▸ **Exercise directions**:
Using the Chrysalids reflection list below, answer each question:
(a) What page range of the novel does the list cover?
(b) What name appears in brackets after the question on whether the telepaths' community is a self-sufficient social organism?
(c) What pages does the list cite for the doctrine of change held by the Fringes man who travels with David's troupe?

▸ **Text block**:
################
John Wyndham's the Chrysalids (1955)

Points for Reflection

J. Wyndham's The Chrysalids (1955), pp. 1-224

  1. Are David’s strange dreams grounded in fantasy or reality?
  2. As constructed by the narrator thus far, is the established church’s hostile attitude towards “deviations” in plants, animals, and humans a product of mere superstition, or does it have its basis in good science and/or healthy social practice? [Shelby A]
  3. What motivates David's father's particular brand of morality?
  4. What various ways are knowledge and education transmitted from person to person in this novel? Are certain sources to be trusted more than others?
  5. Is David’s special ability more a blessing or a curse?
  6. Is David’s Uncle Axel the most compelling voice of reason in this book? Does he share any of his peers’ prejudices?
  7. In this post-apocalyptic world, has a new kind of sexual egalitarianism been instituted? Do men and women have similar rights and opportunities?
  8. Is all religious thought and practice rendered by the author in a way that makes it seems foolish?
  9. Does the telepaths’ special form of community constitute a self-sufficient social organism? [Sadie B]
  10. Do the telepaths’ abilities enrich their lives more than they endanger them? Is theirs an enviable gift?
  11. Is the intolerance of the normates grounded more in practical concerns or unreasoning prejudice?
  12. Examine closely the conversations held by the telepaths. Presumably, these conversations are composed of images and emotions—not words. Is this plausible, given the conversations they hold? Do they ever, that is, exchange ideas that actually could not be translated so quickly without relying on customary linguistic signifiers?
  13. Does the telepathy practiced by our heroes constitute a revolutionary form of communication and intimacy so different from that which is possible among "normal" people that it seems completely fantastic, or is it merely an exaggeration/magnification of features in the communication shared by most of us?
  14. Today's reading provides David and the woman from Sealand a number of opportunities to dissertate on topics like society, ethics, religion, and evolution. Consider the tone which characterizes a few of these moments: do these characters adopt a didactic voice which turns the book—briefly—into a polemic actually directed at the reader, or does their preaching relate only to the fictional world inhabited by these characters?
  15. Which female representatives appear to exercise the greatest agency and free will, those living in Waknuk, those in the Fringes, or those based in Sealand?
  16. Compare the doctrine of change espoused by the Fringes man who travels with David's troupe (152-55) with the doctrine articulated by the woman from Sealand (156-57, 182-83, 195-96). Is theirs the same dogma, or does it differ in any important ways?
  17. A number of characters espouse separate positions about the nature, purpose, and direction of human life. Does any one voice emerge as superior to the others by the novel's end, or is every voice shown to represent the fallible perspective of a limited group?
  18. Does this book either adopt or reject any ideas from Darwin's writings? Be specific.
  19. Do the Sealand woman's musings operate, for the reader, as an accurate indictment of not only the Waknuk people but of our own, contemporary society?
################
▸ **Raw data**:
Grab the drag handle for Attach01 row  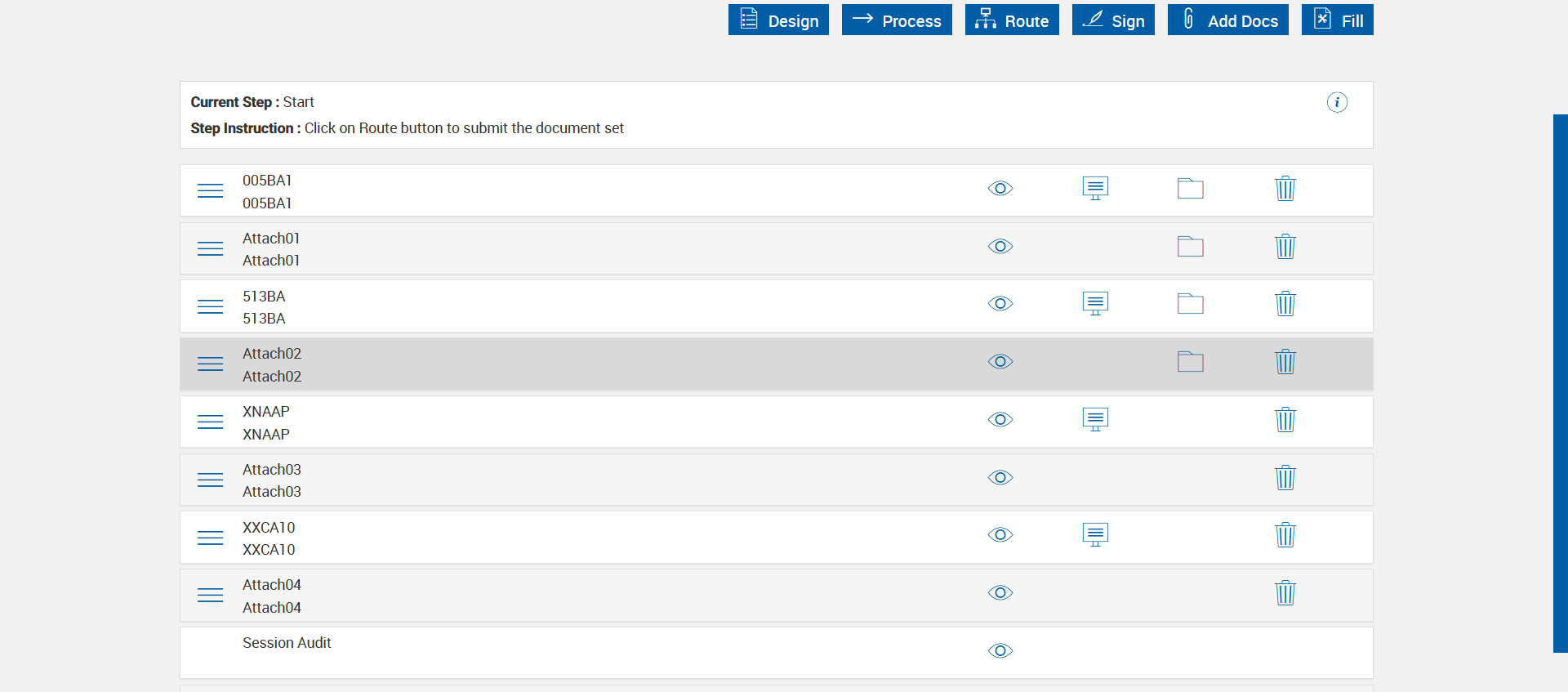pyautogui.click(x=210, y=248)
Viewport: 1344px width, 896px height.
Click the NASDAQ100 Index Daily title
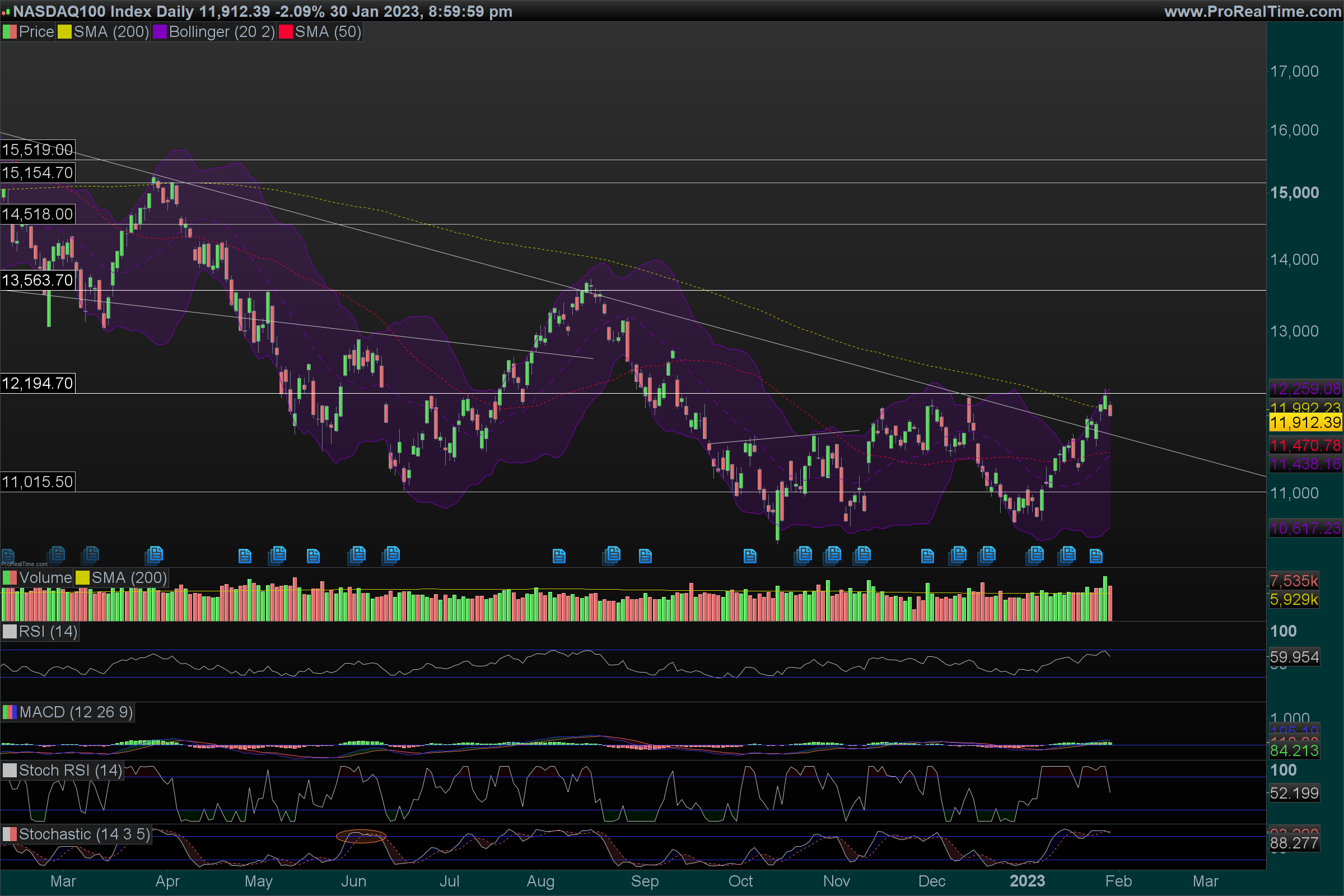coord(103,11)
################
▸ **Solution to this exercise**:
(a) pp. 1-224
(b) Sadie B
(c) 152-55